# start of PROVIDED MATERIAL
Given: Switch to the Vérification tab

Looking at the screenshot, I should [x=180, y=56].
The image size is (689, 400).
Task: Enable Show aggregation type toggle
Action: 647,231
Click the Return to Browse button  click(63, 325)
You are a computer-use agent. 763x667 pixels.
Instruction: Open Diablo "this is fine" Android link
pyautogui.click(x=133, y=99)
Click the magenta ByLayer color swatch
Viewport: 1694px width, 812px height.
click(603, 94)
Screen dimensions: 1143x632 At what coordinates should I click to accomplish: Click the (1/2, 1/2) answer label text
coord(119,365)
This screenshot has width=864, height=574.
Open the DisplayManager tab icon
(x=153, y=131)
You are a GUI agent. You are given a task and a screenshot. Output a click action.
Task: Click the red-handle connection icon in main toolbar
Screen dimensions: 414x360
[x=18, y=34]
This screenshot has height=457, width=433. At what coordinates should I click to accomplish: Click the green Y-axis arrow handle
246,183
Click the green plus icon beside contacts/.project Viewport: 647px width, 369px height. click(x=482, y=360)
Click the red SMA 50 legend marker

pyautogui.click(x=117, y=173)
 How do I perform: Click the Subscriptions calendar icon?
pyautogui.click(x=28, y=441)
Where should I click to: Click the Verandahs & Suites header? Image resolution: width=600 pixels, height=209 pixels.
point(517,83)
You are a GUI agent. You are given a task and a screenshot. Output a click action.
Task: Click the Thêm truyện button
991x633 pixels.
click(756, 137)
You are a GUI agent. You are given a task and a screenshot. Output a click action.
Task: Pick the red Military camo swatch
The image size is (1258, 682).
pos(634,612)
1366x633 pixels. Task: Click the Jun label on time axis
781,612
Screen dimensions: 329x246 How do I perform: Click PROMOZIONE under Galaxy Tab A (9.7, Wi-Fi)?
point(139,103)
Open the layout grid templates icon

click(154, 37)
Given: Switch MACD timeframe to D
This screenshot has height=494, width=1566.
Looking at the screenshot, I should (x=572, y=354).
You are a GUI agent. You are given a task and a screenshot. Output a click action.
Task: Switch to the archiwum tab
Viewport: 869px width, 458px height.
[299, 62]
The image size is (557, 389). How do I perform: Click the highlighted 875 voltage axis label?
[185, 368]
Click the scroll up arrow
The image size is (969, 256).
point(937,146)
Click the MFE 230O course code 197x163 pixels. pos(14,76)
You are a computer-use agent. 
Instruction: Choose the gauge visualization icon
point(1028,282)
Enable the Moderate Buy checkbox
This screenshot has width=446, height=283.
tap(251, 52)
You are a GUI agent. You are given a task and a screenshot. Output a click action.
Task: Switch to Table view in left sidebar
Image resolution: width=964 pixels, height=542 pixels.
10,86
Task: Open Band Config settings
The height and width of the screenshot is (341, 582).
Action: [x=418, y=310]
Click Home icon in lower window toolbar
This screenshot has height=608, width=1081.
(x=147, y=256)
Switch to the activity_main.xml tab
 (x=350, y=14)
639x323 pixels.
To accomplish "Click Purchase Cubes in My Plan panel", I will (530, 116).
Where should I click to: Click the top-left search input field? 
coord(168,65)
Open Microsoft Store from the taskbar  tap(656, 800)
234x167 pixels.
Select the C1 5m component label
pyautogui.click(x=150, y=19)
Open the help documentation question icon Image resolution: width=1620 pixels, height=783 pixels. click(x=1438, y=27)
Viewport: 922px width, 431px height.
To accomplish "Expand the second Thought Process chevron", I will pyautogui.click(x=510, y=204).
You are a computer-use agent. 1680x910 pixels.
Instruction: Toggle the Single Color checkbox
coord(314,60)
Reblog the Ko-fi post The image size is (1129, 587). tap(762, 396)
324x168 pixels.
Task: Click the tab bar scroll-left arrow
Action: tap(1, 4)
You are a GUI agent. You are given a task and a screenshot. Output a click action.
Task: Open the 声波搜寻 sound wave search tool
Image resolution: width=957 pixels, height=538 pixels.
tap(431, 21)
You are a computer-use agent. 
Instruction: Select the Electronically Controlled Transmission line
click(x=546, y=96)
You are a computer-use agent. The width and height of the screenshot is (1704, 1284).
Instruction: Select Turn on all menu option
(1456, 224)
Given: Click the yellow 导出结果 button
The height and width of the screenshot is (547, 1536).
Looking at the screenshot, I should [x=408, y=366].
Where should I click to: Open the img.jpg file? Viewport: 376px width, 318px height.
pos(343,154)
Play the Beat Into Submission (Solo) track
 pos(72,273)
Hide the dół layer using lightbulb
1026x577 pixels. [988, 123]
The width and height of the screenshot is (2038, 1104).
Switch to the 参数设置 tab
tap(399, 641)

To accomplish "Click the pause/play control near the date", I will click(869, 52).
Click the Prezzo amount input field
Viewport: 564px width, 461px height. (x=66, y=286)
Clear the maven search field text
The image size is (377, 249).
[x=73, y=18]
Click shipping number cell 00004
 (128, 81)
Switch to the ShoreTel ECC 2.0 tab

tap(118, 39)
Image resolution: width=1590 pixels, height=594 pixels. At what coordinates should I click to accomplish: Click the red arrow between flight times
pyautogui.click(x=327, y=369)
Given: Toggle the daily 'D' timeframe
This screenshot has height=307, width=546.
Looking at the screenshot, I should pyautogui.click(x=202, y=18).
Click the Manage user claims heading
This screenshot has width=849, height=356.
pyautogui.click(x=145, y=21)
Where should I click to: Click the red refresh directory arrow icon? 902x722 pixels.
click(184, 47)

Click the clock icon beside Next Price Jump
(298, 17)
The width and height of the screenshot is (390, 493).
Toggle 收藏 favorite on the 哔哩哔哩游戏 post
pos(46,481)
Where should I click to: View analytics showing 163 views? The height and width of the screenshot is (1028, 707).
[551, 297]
# end of PROVIDED MATERIAL
Rewrite the records starting with the line that contains "Viewport: 922px width, 431px height." and going on through the line that contains "pyautogui.click(x=145, y=21)", replacing "Instruction" with "Command" and leaving everything else unchanged.

### WORKED ANSWER
Viewport: 922px width, 431px height.
To accomplish "Expand the second Thought Process chevron", I will pyautogui.click(x=510, y=204).
You are a computer-use agent. 1680x910 pixels.
Command: Toggle the Single Color checkbox
coord(314,60)
Reblog the Ko-fi post The image size is (1129, 587). tap(762, 396)
324x168 pixels.
Task: Click the tab bar scroll-left arrow
Action: tap(1, 4)
You are a GUI agent. You are given a task and a screenshot. Output a click action.
Task: Open the 声波搜寻 sound wave search tool
Image resolution: width=957 pixels, height=538 pixels.
tap(431, 21)
You are a computer-use agent. 
Command: Select the Electronically Controlled Transmission line
click(x=546, y=96)
You are a computer-use agent. The width and height of the screenshot is (1704, 1284).
Command: Select Turn on all menu option
(1456, 224)
Given: Click the yellow 导出结果 button
The height and width of the screenshot is (547, 1536).
Looking at the screenshot, I should [x=408, y=366].
Where should I click to: Open the img.jpg file? Viewport: 376px width, 318px height.
pos(343,154)
Play the Beat Into Submission (Solo) track
 pos(72,273)
Hide the dół layer using lightbulb
1026x577 pixels. [988, 123]
The width and height of the screenshot is (2038, 1104).
Switch to the 参数设置 tab
tap(399, 641)

To accomplish "Click the pause/play control near the date", I will click(869, 52).
Click the Prezzo amount input field
Viewport: 564px width, 461px height. (x=66, y=286)
Clear the maven search field text
The image size is (377, 249).
[x=73, y=18]
Click shipping number cell 00004
 (128, 81)
Switch to the ShoreTel ECC 2.0 tab

tap(118, 39)
Image resolution: width=1590 pixels, height=594 pixels. At what coordinates should I click to accomplish: Click the red arrow between flight times
pyautogui.click(x=327, y=369)
Given: Toggle the daily 'D' timeframe
This screenshot has height=307, width=546.
Looking at the screenshot, I should pyautogui.click(x=202, y=18).
Click the Manage user claims heading
This screenshot has width=849, height=356.
pyautogui.click(x=145, y=21)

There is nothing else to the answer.